Charcot-Marie-Tooth Disease is an inherited condition which affects the peripheral nervous system (the nerves outside of the brain and spinal column). It can affect both the motor nerves (those that supply muscles and cause movement) and the sensory nerves (those that sense pain, temperature, and pressure etc). This condition comes on gradually and worsens with age.
Symptoms of Charcot-Marie-Tooth Disease
There is a large variation in the symptoms of Charcot-Marie-Tooth Disease, including when the symptoms first appear and how rapidly the symptoms progress.
Common symptoms are listed here, with those which are usually early symptoms listed first:
- Accident Prone.
- An awkward gait (walking pattern) - often with a high step.
- Muscle weakness, especially in the lower legs and feet.
- High foot arches (or sometimes flat feet)
- Decreased sensations in arms and legs.
- Joint pain.
- Neuropathic pain.
- Muscle wasting in the lower leg.
- Muscle weakness spreads to the arms/hands.
- Difficulty with fine control tasks such as doing up buttons.

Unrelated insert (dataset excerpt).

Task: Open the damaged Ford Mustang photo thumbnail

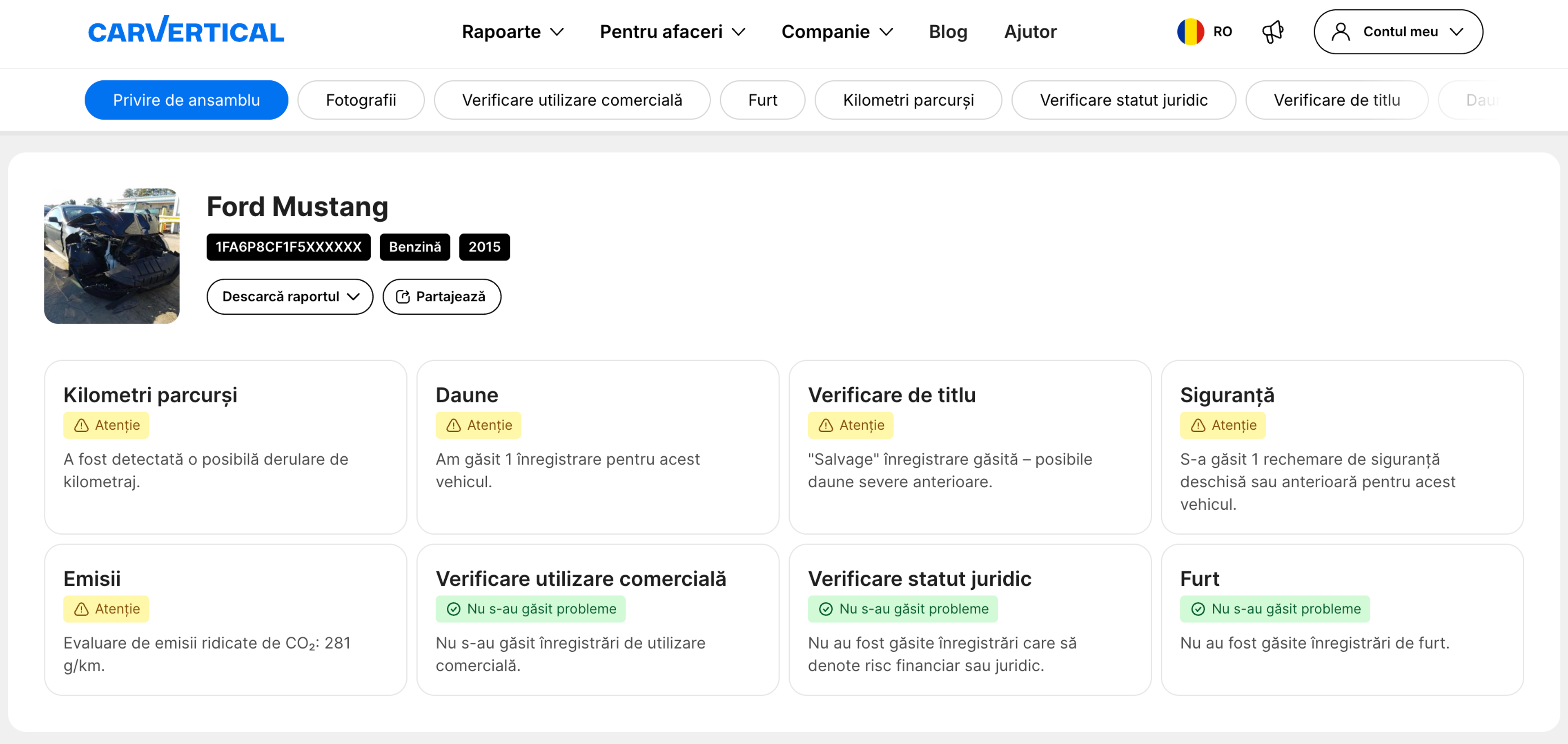Action: [x=112, y=256]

Charcot-Marie-Tooth (CMT) Disease affects up to one in every 2500 people, with men and women inheriting the disease equally. It is a progressive condition, with the symptoms usually starting in the teens or early twenties and gradually get worse with age.
There are several different types of CMT, which are determined by various mutations of the affected genes. The genes in question produce the proteins which make up the two components of the nerves. These are the Axon (the 'electrical wire' which transmits the nerve impulse) and the myelin sheath (the insulating layer which covers and protects the axon).
The most common form (CMT 1) causes the myelin sheath to break down, leaving the axon exposed to damage and slowing nerve impulses. CMT 2 is the second most common which affects the axon itself, resulting in a reduced strength impulse.
There is no single gene mutation which causes the disease which explains why there are several different types. The mutated genes can also be inherited in different ways. Sometimes one copy of the mutated gene is enough to cause the condition. In other cases, a mutated gene must be passed on from both the mother and father.
In X-linked inheritance, the affected gene is located on the X chromosome of the mother who shows little or no symptoms because the other healthy X chromosome overrides the mutated one. When a son is born, there is a 50% chance that the mutated gene will be passed on. As males have an X and a Y chromosome, there is no other X chromosome to counteract the effects.
A doctor will go through your symptoms, medical history and families medical history. They will then examine you for signs of the condition, such as muscle wasting or foot deformities.
Pre-natal testing is also available for those who have the condition (or know they are a carrier) and are expecting a baby, to determine if the baby is likely to have CMT too.
Currently, there is no cure for Charcot-Marie-Tooth Disease. Treatment is aimed at slowing the progression of the disease, managing the symptoms and regular monitoring of the patient's condition.
Usually, a multi-disciplinary test will handle the patient's treatment. This team will include the Doctor who oversees's all treatment, as well as possibly a Physiotherapist, Occupational therapist, Podiatrist, Neurologist and Orthopedic surgeon.
Physiotherapy may be used to retain muscular strength and flexibility via a rehabilitation programme involving resistance, stretching and balance exercises. An occupational therapist can assist with making daily living easier by teaching the patient to use adaptive aids such as magnetic tubes to pick items up.
A podiatrist specialises in feet and orthotics and so may be involved to assess the patient's feet and make some custom orthotics which can be worn in the shoes to make walking easier.
An orthopedic surgeon is only required as a last resort in the most serious of cases. Foot surgery is by far the most common reason for surgery. Various procedures are used depending on the specific problem, but Osteotomy and Arthrodesis are amongst the most common. These procedures are used to correct severely fallen arches (flat feet).